Saved entries:
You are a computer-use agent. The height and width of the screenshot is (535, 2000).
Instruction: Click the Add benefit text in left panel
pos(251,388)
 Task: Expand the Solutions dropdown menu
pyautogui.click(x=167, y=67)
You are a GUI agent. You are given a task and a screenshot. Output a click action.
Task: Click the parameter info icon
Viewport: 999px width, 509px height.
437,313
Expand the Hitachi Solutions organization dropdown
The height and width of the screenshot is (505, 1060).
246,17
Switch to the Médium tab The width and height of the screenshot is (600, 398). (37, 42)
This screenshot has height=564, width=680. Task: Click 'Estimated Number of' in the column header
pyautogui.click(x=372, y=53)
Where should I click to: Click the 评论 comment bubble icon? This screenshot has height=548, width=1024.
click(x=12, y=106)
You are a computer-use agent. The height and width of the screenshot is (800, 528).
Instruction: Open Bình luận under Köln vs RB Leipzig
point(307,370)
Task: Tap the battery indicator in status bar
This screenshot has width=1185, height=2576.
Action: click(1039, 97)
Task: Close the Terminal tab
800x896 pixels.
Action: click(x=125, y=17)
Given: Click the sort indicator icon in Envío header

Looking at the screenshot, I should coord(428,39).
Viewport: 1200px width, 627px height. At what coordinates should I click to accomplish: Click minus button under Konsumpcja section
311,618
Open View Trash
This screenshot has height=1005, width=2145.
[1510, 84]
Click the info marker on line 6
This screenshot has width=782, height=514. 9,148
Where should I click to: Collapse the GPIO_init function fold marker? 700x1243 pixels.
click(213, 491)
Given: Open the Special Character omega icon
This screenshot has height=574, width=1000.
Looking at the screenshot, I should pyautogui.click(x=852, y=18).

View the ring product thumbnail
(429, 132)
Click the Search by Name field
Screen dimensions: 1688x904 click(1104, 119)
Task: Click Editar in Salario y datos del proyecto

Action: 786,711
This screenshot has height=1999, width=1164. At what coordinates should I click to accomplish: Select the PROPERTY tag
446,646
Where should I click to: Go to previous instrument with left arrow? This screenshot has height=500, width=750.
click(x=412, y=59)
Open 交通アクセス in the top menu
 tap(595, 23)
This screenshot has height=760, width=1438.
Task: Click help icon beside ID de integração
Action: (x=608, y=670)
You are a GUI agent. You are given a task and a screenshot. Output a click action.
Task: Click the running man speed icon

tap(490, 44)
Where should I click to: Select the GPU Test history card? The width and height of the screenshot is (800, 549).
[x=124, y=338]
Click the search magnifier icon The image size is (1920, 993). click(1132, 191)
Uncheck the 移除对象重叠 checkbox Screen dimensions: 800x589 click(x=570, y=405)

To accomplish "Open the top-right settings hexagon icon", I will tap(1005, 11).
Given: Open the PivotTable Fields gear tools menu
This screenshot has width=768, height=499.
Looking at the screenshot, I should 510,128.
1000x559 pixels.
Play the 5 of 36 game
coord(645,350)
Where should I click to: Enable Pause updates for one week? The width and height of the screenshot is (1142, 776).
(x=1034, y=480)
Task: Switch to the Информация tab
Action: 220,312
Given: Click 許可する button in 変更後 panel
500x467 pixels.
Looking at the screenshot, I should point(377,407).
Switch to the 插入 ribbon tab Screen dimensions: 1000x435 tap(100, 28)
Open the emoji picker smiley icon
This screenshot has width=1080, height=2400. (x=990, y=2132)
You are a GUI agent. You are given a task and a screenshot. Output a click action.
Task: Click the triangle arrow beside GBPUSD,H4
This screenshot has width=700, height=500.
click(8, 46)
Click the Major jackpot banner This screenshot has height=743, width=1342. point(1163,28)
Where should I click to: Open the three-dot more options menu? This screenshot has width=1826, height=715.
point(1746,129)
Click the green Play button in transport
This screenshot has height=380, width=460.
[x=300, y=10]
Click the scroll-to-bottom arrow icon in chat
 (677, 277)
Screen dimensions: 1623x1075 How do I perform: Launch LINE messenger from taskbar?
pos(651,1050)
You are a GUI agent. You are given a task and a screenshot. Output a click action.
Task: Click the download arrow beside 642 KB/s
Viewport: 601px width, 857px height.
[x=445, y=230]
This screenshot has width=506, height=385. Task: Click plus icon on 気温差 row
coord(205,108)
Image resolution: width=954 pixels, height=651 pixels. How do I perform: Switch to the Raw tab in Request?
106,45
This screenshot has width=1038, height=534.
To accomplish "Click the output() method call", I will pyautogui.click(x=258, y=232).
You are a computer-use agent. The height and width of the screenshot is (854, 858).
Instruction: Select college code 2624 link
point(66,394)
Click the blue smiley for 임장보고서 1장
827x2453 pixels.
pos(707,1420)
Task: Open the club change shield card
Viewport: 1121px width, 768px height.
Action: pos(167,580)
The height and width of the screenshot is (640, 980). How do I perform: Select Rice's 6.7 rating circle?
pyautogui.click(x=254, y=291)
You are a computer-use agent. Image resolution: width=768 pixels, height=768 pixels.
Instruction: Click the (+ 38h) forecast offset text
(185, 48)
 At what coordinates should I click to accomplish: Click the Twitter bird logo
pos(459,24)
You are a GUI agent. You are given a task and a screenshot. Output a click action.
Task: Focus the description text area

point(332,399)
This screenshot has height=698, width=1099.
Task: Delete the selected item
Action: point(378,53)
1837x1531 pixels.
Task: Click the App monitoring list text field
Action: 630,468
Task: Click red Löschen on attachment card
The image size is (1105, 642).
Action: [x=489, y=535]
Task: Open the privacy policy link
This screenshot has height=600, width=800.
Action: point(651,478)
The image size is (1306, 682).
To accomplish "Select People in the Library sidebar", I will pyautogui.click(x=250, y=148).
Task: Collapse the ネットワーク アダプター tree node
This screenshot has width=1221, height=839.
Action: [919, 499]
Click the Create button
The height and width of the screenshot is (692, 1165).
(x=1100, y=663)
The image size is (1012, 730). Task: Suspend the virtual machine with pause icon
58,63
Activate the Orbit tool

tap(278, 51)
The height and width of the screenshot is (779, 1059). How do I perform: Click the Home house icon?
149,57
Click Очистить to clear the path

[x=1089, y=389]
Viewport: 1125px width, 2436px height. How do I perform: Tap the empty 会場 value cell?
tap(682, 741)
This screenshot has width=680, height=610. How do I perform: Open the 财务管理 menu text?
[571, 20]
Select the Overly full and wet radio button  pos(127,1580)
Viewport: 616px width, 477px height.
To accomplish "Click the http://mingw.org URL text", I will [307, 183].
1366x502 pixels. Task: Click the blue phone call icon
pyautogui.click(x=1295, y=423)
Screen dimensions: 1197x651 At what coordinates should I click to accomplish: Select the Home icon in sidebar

Task requirements:
Every line that contains "computer" should be copied out of the data.

Output below:
You are a computer-use agent. The height and width of the screenshot is (535, 2000).
You are a computer-use agent. The height and width of the screenshot is (800, 528).
You are a computer-use agent. The height and width of the screenshot is (854, 858).
You are a computer-use agent. Image resolution: width=768 pixels, height=768 pixels.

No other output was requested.